=== Stored data ===
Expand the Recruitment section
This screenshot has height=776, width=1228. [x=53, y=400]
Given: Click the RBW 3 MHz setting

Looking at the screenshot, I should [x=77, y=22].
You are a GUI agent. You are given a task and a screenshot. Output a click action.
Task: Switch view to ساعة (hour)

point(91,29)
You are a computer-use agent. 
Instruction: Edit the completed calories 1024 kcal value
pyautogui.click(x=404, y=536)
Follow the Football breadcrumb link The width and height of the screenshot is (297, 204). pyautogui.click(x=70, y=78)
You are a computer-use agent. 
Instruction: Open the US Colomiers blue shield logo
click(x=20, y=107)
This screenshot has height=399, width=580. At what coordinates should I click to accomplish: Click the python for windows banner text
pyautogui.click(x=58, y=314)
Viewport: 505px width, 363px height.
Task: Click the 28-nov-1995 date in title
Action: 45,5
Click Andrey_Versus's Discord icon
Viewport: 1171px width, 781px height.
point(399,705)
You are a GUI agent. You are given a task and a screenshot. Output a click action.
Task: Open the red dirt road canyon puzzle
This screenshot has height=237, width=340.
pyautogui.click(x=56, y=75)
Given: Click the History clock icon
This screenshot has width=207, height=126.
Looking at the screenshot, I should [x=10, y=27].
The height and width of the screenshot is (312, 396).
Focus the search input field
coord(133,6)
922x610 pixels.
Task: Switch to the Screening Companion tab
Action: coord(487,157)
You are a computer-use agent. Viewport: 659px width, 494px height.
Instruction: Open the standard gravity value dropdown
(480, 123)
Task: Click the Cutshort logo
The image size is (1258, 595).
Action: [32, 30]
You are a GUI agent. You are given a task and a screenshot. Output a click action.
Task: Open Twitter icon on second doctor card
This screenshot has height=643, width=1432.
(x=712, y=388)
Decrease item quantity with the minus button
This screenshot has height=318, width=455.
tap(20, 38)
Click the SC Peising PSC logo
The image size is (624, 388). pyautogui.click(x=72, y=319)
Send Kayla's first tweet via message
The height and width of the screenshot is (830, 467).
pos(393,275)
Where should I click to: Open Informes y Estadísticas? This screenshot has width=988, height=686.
===
▸ About this task
Output the records once more, exactly as they stand.

▸ Written answer
Expand the Recruitment section
This screenshot has height=776, width=1228. [x=53, y=400]
Given: Click the RBW 3 MHz setting

Looking at the screenshot, I should [x=77, y=22].
You are a GUI agent. You are given a task and a screenshot. Output a click action.
Task: Switch view to ساعة (hour)

point(91,29)
You are a computer-use agent. 
Instruction: Edit the completed calories 1024 kcal value
pyautogui.click(x=404, y=536)
Follow the Football breadcrumb link The width and height of the screenshot is (297, 204). pyautogui.click(x=70, y=78)
You are a computer-use agent. 
Instruction: Open the US Colomiers blue shield logo
click(x=20, y=107)
This screenshot has height=399, width=580. At what coordinates should I click to accomplish: Click the python for windows banner text
pyautogui.click(x=58, y=314)
Viewport: 505px width, 363px height.
Task: Click the 28-nov-1995 date in title
Action: 45,5
Click Andrey_Versus's Discord icon
Viewport: 1171px width, 781px height.
point(399,705)
You are a GUI agent. You are given a task and a screenshot. Output a click action.
Task: Open the red dirt road canyon puzzle
This screenshot has height=237, width=340.
pyautogui.click(x=56, y=75)
Given: Click the History clock icon
This screenshot has width=207, height=126.
Looking at the screenshot, I should [x=10, y=27].
The height and width of the screenshot is (312, 396).
Focus the search input field
coord(133,6)
922x610 pixels.
Task: Switch to the Screening Companion tab
Action: coord(487,157)
You are a computer-use agent. Viewport: 659px width, 494px height.
Instruction: Open the standard gravity value dropdown
(480, 123)
Task: Click the Cutshort logo
The image size is (1258, 595).
Action: [32, 30]
You are a GUI agent. You are given a task and a screenshot. Output a click action.
Task: Open Twitter icon on second doctor card
This screenshot has height=643, width=1432.
(x=712, y=388)
Decrease item quantity with the minus button
This screenshot has height=318, width=455.
tap(20, 38)
Click the SC Peising PSC logo
The image size is (624, 388). pyautogui.click(x=72, y=319)
Send Kayla's first tweet via message
The height and width of the screenshot is (830, 467).
pos(393,275)
Where should I click to: Open Informes y Estadísticas? This screenshot has width=988, height=686.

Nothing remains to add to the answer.